*** Opening EXERCISE DATA ***
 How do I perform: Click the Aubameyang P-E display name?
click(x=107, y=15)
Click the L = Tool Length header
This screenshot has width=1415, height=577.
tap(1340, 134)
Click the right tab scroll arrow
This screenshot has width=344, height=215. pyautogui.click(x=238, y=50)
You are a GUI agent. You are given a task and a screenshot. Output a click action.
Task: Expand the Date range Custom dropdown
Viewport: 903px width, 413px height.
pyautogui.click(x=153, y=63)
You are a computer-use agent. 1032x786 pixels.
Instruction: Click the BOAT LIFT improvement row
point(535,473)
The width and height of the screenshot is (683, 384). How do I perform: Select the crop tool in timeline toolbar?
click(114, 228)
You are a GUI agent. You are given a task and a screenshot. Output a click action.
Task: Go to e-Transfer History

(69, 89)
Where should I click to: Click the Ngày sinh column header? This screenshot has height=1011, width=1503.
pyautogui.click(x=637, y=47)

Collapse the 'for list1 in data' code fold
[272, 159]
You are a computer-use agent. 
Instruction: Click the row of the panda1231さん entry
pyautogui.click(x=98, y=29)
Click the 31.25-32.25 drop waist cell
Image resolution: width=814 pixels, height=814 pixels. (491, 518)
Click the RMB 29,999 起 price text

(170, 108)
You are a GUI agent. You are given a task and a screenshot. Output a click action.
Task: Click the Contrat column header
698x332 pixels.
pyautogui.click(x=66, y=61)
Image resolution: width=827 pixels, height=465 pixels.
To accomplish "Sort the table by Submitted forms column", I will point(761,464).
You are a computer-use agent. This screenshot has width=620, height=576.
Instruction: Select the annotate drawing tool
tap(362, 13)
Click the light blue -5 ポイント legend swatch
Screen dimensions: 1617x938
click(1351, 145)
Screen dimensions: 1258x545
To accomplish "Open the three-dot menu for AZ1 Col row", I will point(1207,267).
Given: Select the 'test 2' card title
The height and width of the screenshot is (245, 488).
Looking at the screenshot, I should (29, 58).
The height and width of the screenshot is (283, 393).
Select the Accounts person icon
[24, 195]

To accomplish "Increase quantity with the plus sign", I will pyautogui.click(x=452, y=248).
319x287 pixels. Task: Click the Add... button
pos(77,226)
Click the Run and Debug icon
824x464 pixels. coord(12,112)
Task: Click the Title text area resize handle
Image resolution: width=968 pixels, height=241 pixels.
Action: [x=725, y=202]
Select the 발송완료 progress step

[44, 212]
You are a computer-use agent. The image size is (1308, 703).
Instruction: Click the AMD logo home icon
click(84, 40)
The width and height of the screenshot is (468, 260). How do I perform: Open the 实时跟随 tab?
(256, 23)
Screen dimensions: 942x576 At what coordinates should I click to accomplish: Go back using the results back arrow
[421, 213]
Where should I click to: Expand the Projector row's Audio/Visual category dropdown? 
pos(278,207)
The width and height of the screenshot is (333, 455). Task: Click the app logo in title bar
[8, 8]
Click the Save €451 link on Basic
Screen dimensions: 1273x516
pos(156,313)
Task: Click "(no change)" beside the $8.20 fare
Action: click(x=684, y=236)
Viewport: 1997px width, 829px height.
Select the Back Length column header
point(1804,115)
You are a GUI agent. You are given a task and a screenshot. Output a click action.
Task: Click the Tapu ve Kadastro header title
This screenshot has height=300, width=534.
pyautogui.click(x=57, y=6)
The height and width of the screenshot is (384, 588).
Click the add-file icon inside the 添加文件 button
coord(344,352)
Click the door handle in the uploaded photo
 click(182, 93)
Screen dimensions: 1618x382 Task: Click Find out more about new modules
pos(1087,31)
*** Closing EXERCISE DATA ***
**EXERCISE GOAL**:
Copy the entries above exactly, so that each line matches the original.

**EXPECTED OUTPUT**:
 How do I perform: Click the Aubameyang P-E display name?
click(x=107, y=15)
Click the L = Tool Length header
This screenshot has width=1415, height=577.
tap(1340, 134)
Click the right tab scroll arrow
This screenshot has width=344, height=215. pyautogui.click(x=238, y=50)
You are a GUI agent. You are given a task and a screenshot. Output a click action.
Task: Expand the Date range Custom dropdown
Viewport: 903px width, 413px height.
pyautogui.click(x=153, y=63)
You are a computer-use agent. 1032x786 pixels.
Instruction: Click the BOAT LIFT improvement row
point(535,473)
The width and height of the screenshot is (683, 384). How do I perform: Select the crop tool in timeline toolbar?
click(114, 228)
You are a GUI agent. You are given a task and a screenshot. Output a click action.
Task: Go to e-Transfer History

(69, 89)
Where should I click to: Click the Ngày sinh column header? This screenshot has height=1011, width=1503.
pyautogui.click(x=637, y=47)

Collapse the 'for list1 in data' code fold
[272, 159]
You are a computer-use agent. 
Instruction: Click the row of the panda1231さん entry
pyautogui.click(x=98, y=29)
Click the 31.25-32.25 drop waist cell
Image resolution: width=814 pixels, height=814 pixels. (491, 518)
Click the RMB 29,999 起 price text

(170, 108)
You are a GUI agent. You are given a task and a screenshot. Output a click action.
Task: Click the Contrat column header
698x332 pixels.
pyautogui.click(x=66, y=61)
Image resolution: width=827 pixels, height=465 pixels.
To accomplish "Sort the table by Submitted forms column", I will point(761,464).
You are a computer-use agent. This screenshot has width=620, height=576.
Instruction: Select the annotate drawing tool
tap(362, 13)
Click the light blue -5 ポイント legend swatch
Screen dimensions: 1617x938
click(1351, 145)
Screen dimensions: 1258x545
To accomplish "Open the three-dot menu for AZ1 Col row", I will point(1207,267).
Given: Select the 'test 2' card title
The height and width of the screenshot is (245, 488).
Looking at the screenshot, I should (29, 58).
The height and width of the screenshot is (283, 393).
Select the Accounts person icon
[24, 195]

To accomplish "Increase quantity with the plus sign", I will pyautogui.click(x=452, y=248).
319x287 pixels. Task: Click the Add... button
pos(77,226)
Click the Run and Debug icon
824x464 pixels. coord(12,112)
Task: Click the Title text area resize handle
Image resolution: width=968 pixels, height=241 pixels.
Action: [x=725, y=202]
Select the 발송완료 progress step

[44, 212]
You are a computer-use agent. The image size is (1308, 703).
Instruction: Click the AMD logo home icon
click(84, 40)
The width and height of the screenshot is (468, 260). How do I perform: Open the 实时跟随 tab?
(256, 23)
Screen dimensions: 942x576 At what coordinates should I click to accomplish: Go back using the results back arrow
[421, 213]
Where should I click to: Expand the Projector row's Audio/Visual category dropdown? 
pos(278,207)
The width and height of the screenshot is (333, 455). Task: Click the app logo in title bar
[8, 8]
Click the Save €451 link on Basic
Screen dimensions: 1273x516
pos(156,313)
Task: Click "(no change)" beside the $8.20 fare
Action: click(x=684, y=236)
Viewport: 1997px width, 829px height.
Select the Back Length column header
point(1804,115)
You are a GUI agent. You are given a task and a screenshot. Output a click action.
Task: Click the Tapu ve Kadastro header title
This screenshot has height=300, width=534.
pyautogui.click(x=57, y=6)
The height and width of the screenshot is (384, 588).
Click the add-file icon inside the 添加文件 button
coord(344,352)
Click the door handle in the uploaded photo
 click(182, 93)
Screen dimensions: 1618x382 Task: Click Find out more about new modules
pos(1087,31)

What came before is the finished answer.